(Task requirements)
Render each line of the data below as a JSON list of strings, with one string per line and blank lines left out.

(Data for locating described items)
###

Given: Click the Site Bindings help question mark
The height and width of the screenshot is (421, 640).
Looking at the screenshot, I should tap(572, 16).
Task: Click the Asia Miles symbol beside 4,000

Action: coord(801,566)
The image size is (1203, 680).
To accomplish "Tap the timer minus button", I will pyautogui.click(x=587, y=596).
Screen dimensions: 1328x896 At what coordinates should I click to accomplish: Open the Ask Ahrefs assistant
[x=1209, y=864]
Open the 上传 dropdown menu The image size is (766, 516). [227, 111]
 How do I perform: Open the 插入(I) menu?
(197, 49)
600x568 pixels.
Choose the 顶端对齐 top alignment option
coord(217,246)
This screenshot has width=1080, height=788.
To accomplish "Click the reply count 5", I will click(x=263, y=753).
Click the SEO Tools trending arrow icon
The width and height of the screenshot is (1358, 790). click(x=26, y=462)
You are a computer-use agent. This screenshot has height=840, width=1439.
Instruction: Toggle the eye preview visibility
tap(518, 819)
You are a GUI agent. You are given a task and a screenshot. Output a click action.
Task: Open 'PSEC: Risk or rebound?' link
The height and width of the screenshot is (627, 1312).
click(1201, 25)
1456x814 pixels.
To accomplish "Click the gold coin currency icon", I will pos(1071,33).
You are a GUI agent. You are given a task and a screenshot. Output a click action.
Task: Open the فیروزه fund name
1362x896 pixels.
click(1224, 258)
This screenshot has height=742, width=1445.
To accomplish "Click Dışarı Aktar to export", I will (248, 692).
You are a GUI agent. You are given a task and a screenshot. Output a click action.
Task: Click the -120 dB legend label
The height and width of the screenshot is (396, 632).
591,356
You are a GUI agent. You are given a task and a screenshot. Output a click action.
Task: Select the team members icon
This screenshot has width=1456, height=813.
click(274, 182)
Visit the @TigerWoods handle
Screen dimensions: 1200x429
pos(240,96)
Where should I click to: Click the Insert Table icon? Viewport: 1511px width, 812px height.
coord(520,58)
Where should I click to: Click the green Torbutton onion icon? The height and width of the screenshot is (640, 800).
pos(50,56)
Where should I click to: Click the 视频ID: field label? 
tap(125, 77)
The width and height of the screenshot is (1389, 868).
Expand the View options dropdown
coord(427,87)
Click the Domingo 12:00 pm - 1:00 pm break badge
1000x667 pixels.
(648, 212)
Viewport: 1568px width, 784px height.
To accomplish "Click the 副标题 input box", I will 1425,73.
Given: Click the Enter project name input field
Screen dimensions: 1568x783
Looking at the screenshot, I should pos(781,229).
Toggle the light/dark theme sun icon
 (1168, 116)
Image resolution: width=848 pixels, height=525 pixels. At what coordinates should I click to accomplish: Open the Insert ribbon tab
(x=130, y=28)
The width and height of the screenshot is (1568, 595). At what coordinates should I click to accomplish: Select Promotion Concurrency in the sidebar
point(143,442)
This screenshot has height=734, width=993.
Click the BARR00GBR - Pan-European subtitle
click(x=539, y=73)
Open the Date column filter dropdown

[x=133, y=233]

###

(Task result)
[
  "Given: Click the Site Bindings help question mark",
  "The height and width of the screenshot is (421, 640).",
  "Looking at the screenshot, I should tap(572, 16).",
  "Task: Click the Asia Miles symbol beside 4,000",
  "Action: coord(801,566)",
  "The image size is (1203, 680).",
  "To accomplish \"Tap the timer minus button\", I will pyautogui.click(x=587, y=596).",
  "Screen dimensions: 1328x896 At what coordinates should I click to accomplish: Open the Ask Ahrefs assistant",
  "[x=1209, y=864]",
  "Open the 上传 dropdown menu The image size is (766, 516). [227, 111]",
  " How do I perform: Open the 插入(I) menu?",
  "(197, 49)",
  "600x568 pixels.",
  "Choose the 顶端对齐 top alignment option",
  "coord(217,246)",
  "This screenshot has width=1080, height=788.",
  "To accomplish \"Click the reply count 5\", I will click(x=263, y=753).",
  "Click the SEO Tools trending arrow icon",
  "The width and height of the screenshot is (1358, 790). click(x=26, y=462)",
  "You are a computer-use agent. This screenshot has height=840, width=1439.",
  "Instruction: Toggle the eye preview visibility",
  "tap(518, 819)",
  "You are a GUI agent. You are given a task and a screenshot. Output a click action.",
  "Task: Open 'PSEC: Risk or rebound?' link",
  "The height and width of the screenshot is (627, 1312).",
  "click(1201, 25)",
  "1456x814 pixels.",
  "To accomplish \"Click the gold coin currency icon\", I will pos(1071,33).",
  "You are a GUI agent. You are given a task and a screenshot. Output a click action.",
  "Task: Open the فیروزه fund name",
  "1362x896 pixels.",
  "click(1224, 258)",
  "This screenshot has height=742, width=1445.",
  "To accomplish \"Click Dışarı Aktar to export\", I will (248, 692).",
  "You are a GUI agent. You are given a task and a screenshot. Output a click action.",
  "Task: Click the -120 dB legend label",
  "The height and width of the screenshot is (396, 632).",
  "591,356",
  "You are a GUI agent. You are given a task and a screenshot. Output a click action.",
  "Task: Select the team members icon",
  "This screenshot has width=1456, height=813.",
  "click(274, 182)",
  "Visit the @TigerWoods handle",
  "Screen dimensions: 1200x429",
  "pos(240,96)",
  "Where should I click to: Click the Insert Table icon? Viewport: 1511px width, 812px height.",
  "coord(520,58)",
  "Where should I click to: Click the green Torbutton onion icon? The height and width of the screenshot is (640, 800).",
  "pos(50,56)",
  "Where should I click to: Click the 视频ID: field label? ",
  "tap(125, 77)",
  "The width and height of the screenshot is (1389, 868).",
  "Expand the View options dropdown",
  "coord(427,87)",
  "Click the Domingo 12:00 pm - 1:00 pm break badge",
  "1000x667 pixels.",
  "(648, 212)",
  "Viewport: 1568px width, 784px height.",
  "To accomplish \"Click the 副标题 input box\", I will 1425,73.",
  "Given: Click the Enter project name input field",
  "Screen dimensions: 1568x783",
  "Looking at the screenshot, I should pos(781,229).",
  "Toggle the light/dark theme sun icon",
  " (1168, 116)",
  "Image resolution: width=848 pixels, height=525 pixels. At what coordinates should I click to accomplish: Open the Insert ribbon tab",
  "(x=130, y=28)",
  "The width and height of the screenshot is (1568, 595). At what coordinates should I click to accomplish: Select Promotion Concurrency in the sidebar",
  "point(143,442)",
  "This screenshot has height=734, width=993.",
  "Click the BARR00GBR - Pan-European subtitle",
  "click(x=539, y=73)",
  "Open the Date column filter dropdown",
  "[x=133, y=233]"
]